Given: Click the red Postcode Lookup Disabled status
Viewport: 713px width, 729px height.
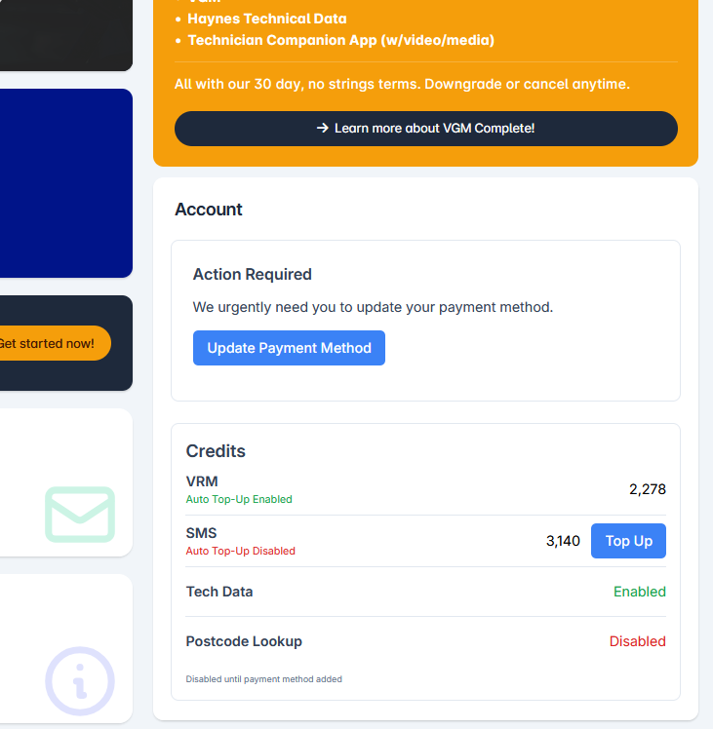Looking at the screenshot, I should click(x=637, y=641).
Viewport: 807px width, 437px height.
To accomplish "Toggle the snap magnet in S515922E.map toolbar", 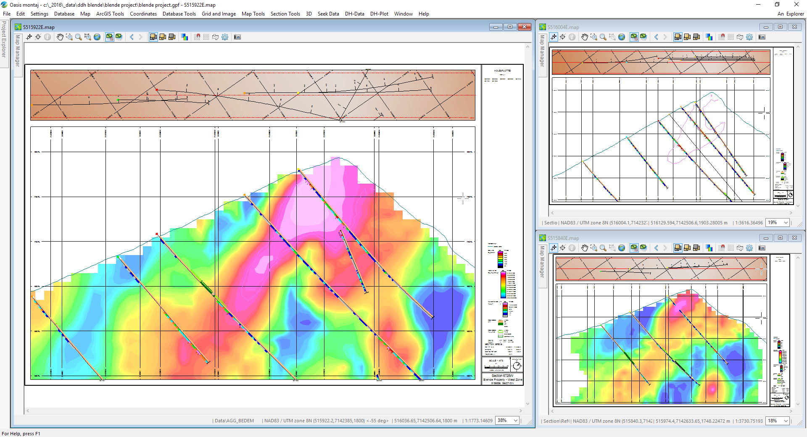I will coord(197,37).
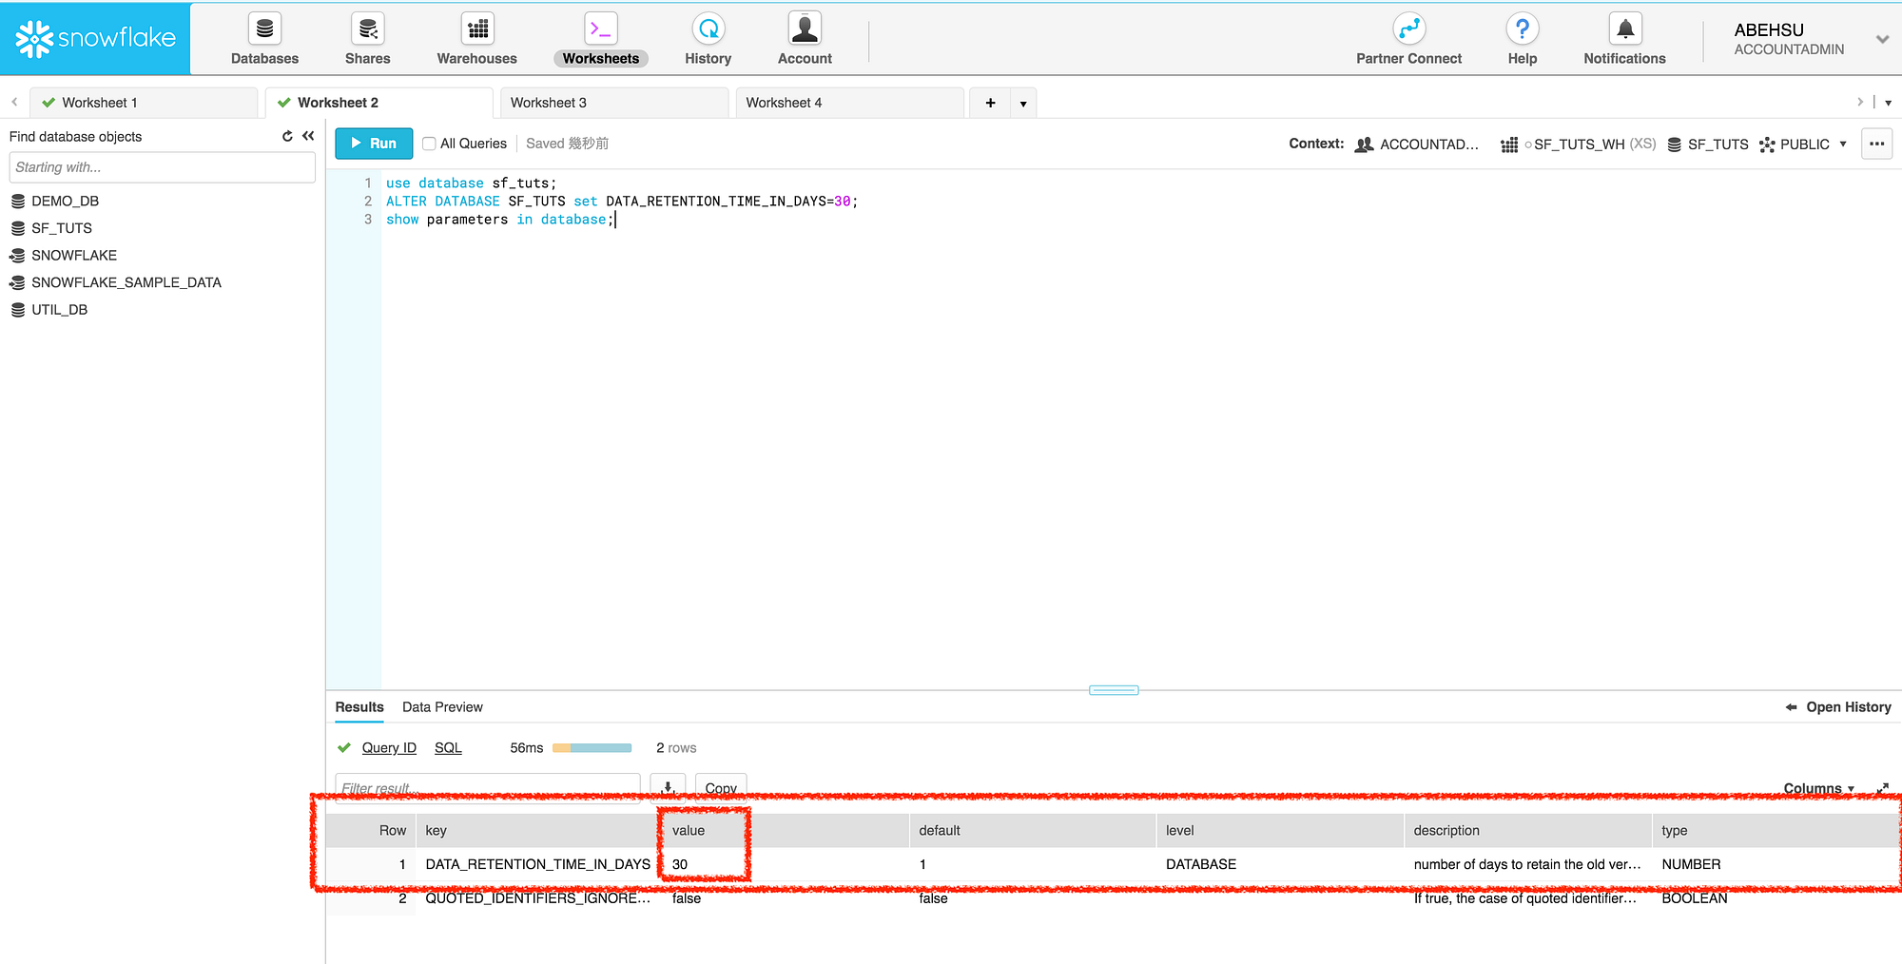Open the Columns dropdown in results

click(1818, 788)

- - -

SHORT PROBLEM: Return every line of the records above that contains the string "height". Case counts.

ANSWER FOR THIS EXERCISE:
Viewport: 713px width, 729px height.
Viewport: 807px width, 437px height.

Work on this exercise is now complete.